The run-up of home values has increased the probability of your clients’ exposure to capital gains in a few ways:

  1. Married filing jointly, the $500,000 exclusion may well be surpassed since values have risen so much. Depending on when they purchased it and for how much, the capital gain above the $500,000 threshold should be considered when determining settlement.
  2. Should one be awarded the property and then sell later, their exclusion could be slashed in half to $250,000, and that could mean a huge hit that could have either been avoided altogether or mitigated substantially if sold while they could have taken the half-million dollar exclusion. Of course, the residency requirement (lived in the property for 24 months out of the last 5 years) is a factor, and that can get tricky depending on who claimed it as their primary residence and how long they’ve lived there recently.
  3. Rental or non-owner occupied properties, if not 1031 exchanged, are likely going to be hit with capital gains which may include recapture of depreciation as well. Keep this in mind when your clients are negotiating on who keeps which property, and insist they speak with a tax professional (or at least have them acknowledge you urged them to if they don’t follow your advice)!
  4. 1031 Exchanges have very specific rules and guidelines that must be followed during the listing of the property.
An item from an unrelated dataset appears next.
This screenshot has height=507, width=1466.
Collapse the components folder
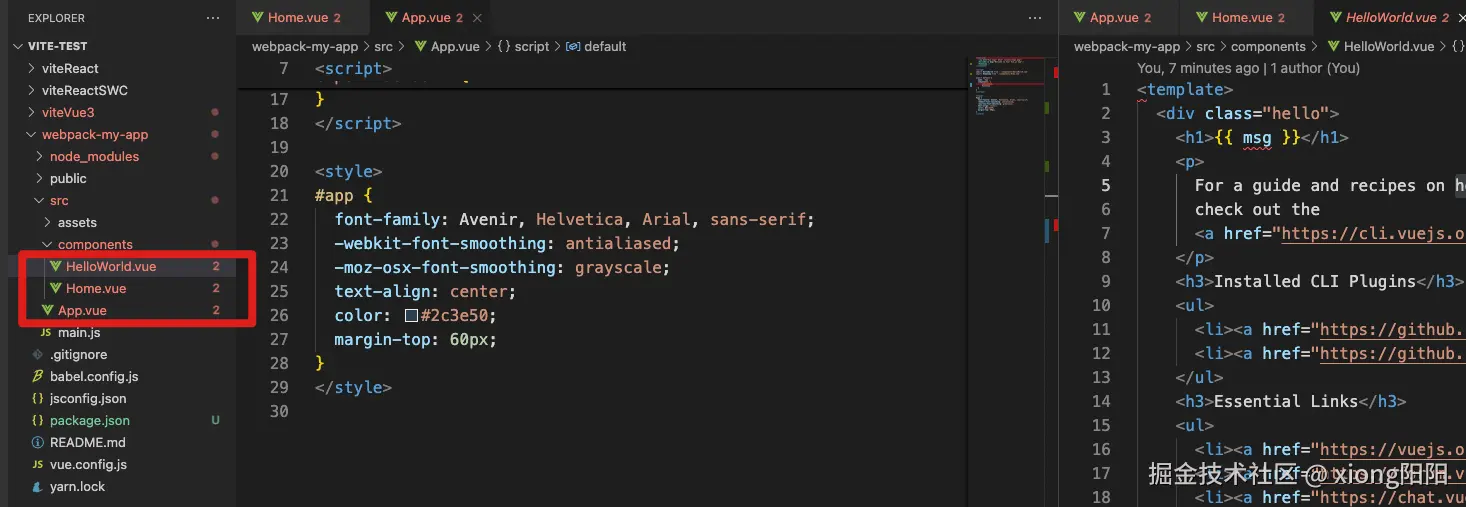point(47,245)
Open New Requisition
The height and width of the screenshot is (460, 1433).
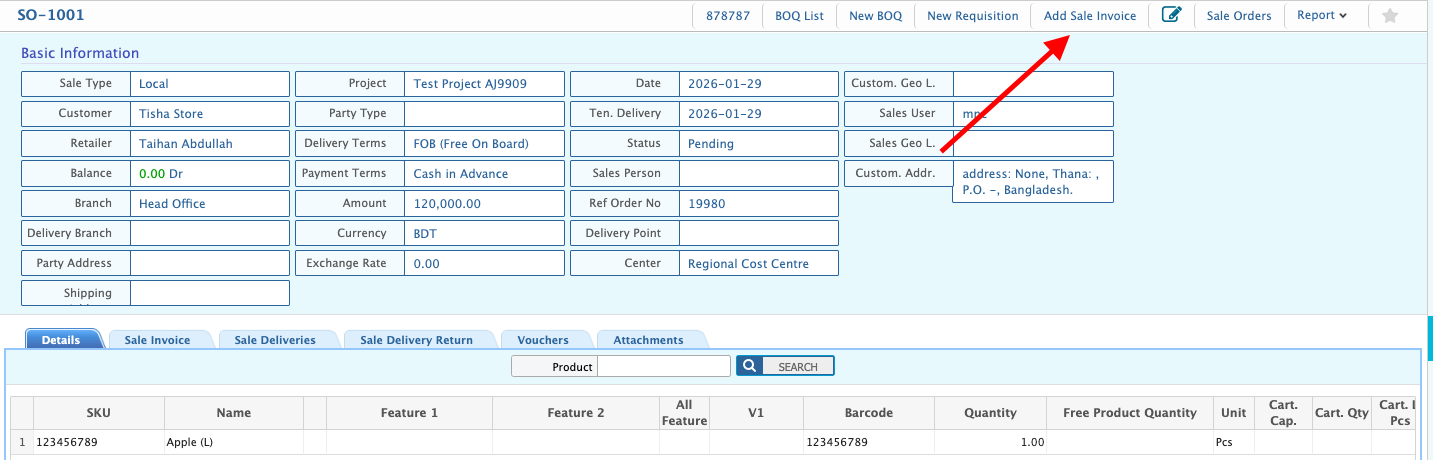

They are especially complex in a divorce situation, and the parties must do their homework before putting the property on the market. I suggest they enlist the services of a 1031 exchange company early on. 

Friendly reminder, 1031 exchanges are not for primary residences. Only investment and business property can qualify. Here is the IRS’s fact sheet that you can refer your clients to: IRC Section 1031 Fact Sheet

Another good resource is the IRS’s publication titled Selling Your Home, and there are some specific sections that discuss when capital gains is incident to divorce: IRS Publication 523.

If you have a client whose primary residence’s value has increased significantly from when they bought it, you may want to direct them to check out IRS Publication 523, and most importantly, urge them to speak with a tax professional regarding this specific issue.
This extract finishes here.